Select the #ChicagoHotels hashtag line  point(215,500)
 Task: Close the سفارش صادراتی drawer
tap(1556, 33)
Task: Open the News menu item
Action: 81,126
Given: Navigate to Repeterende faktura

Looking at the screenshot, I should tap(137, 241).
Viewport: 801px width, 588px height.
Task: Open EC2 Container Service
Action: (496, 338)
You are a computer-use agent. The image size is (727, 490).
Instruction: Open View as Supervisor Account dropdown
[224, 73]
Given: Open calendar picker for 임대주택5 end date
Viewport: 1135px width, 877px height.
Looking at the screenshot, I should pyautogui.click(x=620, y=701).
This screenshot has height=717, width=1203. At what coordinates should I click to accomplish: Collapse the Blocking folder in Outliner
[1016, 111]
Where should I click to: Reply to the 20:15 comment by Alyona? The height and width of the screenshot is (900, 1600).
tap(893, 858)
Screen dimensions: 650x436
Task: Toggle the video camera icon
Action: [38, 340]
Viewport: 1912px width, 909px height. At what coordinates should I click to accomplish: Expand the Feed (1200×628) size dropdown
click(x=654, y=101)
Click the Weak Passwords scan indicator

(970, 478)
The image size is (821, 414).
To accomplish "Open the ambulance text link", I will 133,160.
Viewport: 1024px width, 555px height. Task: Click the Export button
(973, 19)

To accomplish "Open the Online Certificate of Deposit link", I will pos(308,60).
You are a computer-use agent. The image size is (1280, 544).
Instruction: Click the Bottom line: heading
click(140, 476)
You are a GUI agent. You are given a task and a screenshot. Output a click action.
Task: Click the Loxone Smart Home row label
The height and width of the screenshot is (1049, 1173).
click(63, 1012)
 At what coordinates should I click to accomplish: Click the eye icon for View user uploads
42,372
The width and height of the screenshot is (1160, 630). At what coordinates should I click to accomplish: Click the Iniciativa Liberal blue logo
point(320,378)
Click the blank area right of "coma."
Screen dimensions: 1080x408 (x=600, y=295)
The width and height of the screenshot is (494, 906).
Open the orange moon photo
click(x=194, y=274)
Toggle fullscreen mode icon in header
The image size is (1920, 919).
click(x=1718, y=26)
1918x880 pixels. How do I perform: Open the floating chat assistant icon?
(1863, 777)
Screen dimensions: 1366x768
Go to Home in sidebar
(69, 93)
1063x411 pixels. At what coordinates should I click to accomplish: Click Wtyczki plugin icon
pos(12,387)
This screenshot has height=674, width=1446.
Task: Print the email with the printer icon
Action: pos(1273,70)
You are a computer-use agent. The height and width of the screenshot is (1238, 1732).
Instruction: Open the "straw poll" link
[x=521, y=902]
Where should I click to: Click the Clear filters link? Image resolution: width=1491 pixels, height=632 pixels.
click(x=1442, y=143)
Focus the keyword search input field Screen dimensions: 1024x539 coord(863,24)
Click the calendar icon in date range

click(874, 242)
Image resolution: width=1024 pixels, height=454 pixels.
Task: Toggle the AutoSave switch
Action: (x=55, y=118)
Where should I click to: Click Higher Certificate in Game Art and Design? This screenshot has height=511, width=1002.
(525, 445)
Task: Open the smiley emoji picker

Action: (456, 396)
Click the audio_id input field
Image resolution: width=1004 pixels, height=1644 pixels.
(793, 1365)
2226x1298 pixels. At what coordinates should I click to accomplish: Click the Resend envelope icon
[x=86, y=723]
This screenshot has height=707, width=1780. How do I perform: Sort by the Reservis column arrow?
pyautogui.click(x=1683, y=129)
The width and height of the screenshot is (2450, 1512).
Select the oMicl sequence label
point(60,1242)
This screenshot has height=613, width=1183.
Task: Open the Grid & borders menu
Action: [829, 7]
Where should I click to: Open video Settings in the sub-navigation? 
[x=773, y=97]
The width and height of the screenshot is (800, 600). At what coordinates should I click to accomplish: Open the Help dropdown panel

WHAT THIS TASK INVOLVES:
Your answer should be the lines of the records that hold the string "will".

OUTPUT BELOW:
To accomplish "Open the ambulance text link", I will 133,160.
To accomplish "Open the Online Certificate of Deposit link", I will pos(308,60).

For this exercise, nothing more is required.